● **INSTRUÇÃO DADA 1**
Reescreva o trecho sobre a titulação quilombola começando nas palavras "Outro fator que" e parando após "e sugeriram modificações.", trocando "funcionários" por "servidores".
● **INSTRUÇÃO DADA 2**
Resuma em duas frases o trecho sobre a titulação de territórios quilombolas.

● **TRECHO DO DOCUMENTO**
+ + + + + + +
As comunidades quilombolas seguem sem ter muito o que comemorar. Em 2009, somente dois territórios tradicionais, ambos no Rio Grande do Sul, foram titulados. O número ficou abaixo do esperado, já que o Instituto Nacional de Colonização e Reforma Agrária (Incra) divulgara, em 31 de julho de 2009, que 11 comunidades seriam beneficiadas com os títulos definitivos até o final do ano. A meta não chegou nem perto de ser cumprida.

Outro fator que marcou o ano passado foi a revogação da Instrução Normativa (IN) 49 do Incra de 2008 - que estabelece ritos para o processo de titulação. Segundo a Confederação dos Trabalhadores no Serviço Público Federal (Condsef), funcionários do setor quilombola do Incra avaliaram os principais entraves que a norma estabelecia e sugeriram modificações.

A partir dessas sugestões, a IN 56 foi publicada em 7 de outubro de 2009 com procedimentos mais ágeis com vistas à superação de entraves que dificultavam as titulações da IN 49. Apenas 13 dias depois, contudo, a instrução foi revogada e substituída por uma nova norma que reeditou o conteúdo da IN 49 na forma da IN 57, em 20 de outubro de 2009. De acordo com moção de repúdio divulgada pela Condsef diante do ocorrido, a "ressureição" da IN 49 pode ser atribuída "à pressão de setores que são favoráveis a manutenção dos entraves na política de regularização".
+ + + + + + +
● **LINHAS ARMAZENADAS**
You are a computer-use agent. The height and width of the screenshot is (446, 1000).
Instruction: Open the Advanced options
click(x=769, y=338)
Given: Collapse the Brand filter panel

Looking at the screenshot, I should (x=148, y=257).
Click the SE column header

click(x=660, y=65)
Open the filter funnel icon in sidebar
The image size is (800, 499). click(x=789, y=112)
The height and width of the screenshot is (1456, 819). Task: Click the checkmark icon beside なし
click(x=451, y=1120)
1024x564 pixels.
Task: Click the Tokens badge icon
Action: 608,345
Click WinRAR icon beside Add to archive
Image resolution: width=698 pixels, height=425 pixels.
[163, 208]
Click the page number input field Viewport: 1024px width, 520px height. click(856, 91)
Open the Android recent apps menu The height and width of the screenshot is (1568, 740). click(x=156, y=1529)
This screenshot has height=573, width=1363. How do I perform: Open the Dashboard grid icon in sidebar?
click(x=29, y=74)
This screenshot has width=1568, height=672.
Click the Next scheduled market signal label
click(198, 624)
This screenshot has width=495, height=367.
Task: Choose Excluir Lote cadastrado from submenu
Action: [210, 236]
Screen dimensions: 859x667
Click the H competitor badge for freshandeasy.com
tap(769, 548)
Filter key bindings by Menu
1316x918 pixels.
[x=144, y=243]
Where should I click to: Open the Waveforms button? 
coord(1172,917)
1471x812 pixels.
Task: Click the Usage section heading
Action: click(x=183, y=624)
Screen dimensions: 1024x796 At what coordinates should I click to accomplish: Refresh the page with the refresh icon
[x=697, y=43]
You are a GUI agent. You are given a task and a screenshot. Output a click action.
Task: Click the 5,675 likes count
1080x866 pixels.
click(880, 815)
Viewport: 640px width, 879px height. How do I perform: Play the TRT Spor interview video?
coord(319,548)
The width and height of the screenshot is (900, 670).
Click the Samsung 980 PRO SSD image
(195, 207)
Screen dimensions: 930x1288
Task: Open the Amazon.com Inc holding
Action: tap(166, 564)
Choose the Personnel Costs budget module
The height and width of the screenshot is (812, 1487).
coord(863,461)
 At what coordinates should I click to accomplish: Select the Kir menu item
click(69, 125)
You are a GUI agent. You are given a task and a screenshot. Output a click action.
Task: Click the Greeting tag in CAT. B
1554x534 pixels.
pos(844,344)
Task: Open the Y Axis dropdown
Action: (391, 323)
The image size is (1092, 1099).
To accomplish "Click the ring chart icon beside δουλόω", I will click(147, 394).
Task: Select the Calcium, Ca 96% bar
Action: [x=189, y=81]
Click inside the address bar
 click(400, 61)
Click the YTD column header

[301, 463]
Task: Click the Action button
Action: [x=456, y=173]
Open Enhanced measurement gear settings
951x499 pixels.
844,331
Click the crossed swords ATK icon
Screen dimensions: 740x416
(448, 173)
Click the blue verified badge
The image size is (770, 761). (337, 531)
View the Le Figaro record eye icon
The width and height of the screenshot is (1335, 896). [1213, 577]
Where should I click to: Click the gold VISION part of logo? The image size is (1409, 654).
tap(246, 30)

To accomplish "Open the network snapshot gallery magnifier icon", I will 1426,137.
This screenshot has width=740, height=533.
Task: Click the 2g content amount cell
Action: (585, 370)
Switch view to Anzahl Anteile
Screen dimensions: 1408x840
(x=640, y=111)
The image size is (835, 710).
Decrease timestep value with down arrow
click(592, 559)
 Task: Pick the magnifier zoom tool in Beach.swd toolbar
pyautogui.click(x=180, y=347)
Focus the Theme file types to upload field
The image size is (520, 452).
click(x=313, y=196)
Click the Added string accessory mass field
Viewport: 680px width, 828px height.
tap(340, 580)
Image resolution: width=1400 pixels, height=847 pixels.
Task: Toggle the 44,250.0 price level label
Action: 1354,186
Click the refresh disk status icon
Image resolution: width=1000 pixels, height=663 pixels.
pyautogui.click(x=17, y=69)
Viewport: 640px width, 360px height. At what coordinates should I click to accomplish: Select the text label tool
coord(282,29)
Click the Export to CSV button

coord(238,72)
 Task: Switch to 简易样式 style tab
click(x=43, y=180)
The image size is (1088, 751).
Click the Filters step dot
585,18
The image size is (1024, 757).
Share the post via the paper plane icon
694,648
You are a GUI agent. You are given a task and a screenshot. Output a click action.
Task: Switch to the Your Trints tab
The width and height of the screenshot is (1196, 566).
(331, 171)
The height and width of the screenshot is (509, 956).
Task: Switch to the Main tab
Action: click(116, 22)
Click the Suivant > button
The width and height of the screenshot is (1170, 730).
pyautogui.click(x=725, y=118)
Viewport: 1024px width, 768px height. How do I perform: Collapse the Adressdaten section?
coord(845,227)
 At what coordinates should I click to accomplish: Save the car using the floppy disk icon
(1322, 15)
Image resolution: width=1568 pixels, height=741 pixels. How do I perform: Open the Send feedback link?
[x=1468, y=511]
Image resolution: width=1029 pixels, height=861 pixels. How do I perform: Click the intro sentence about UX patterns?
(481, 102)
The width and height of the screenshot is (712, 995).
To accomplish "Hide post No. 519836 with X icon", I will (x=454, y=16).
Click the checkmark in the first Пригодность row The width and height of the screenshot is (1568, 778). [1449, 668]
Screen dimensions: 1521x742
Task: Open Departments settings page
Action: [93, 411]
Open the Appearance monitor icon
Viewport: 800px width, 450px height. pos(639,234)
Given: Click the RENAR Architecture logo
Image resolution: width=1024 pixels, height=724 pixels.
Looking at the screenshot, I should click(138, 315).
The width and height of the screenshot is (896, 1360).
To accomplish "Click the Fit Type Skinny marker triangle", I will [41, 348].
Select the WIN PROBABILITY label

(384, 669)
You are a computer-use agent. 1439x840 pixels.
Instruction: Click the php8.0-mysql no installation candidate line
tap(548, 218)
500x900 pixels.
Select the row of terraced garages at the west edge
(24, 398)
+ + + + + + +
● **RESPOSTA 1**
Outro fator que marcou o ano passado foi a revogação da Instrução Normativa (IN) 49 do Incra de 2008 - que estabelece ritos para o processo de titulação. Segundo a Confederação dos Trabalhadores no Serviço Público Federal (Condsef), servidores do setor quilombola do Incra avaliaram os principais entraves que a norma estabelecia e sugeriram modificações.

● **RESPOSTA 2**
Em 2009, apenas dois territórios quilombolas, ambos no Rio Grande do Sul, foram titulados, muito abaixo das 11 comunidades que o Incra havia anunciado para o fim do ano. A IN 56, publicada em 7 de outubro de 2009 com procedimentos mais ágeis, foi revogada 13 dias depois e substituída pela IN 57, que reeditou o conteúdo da IN 49.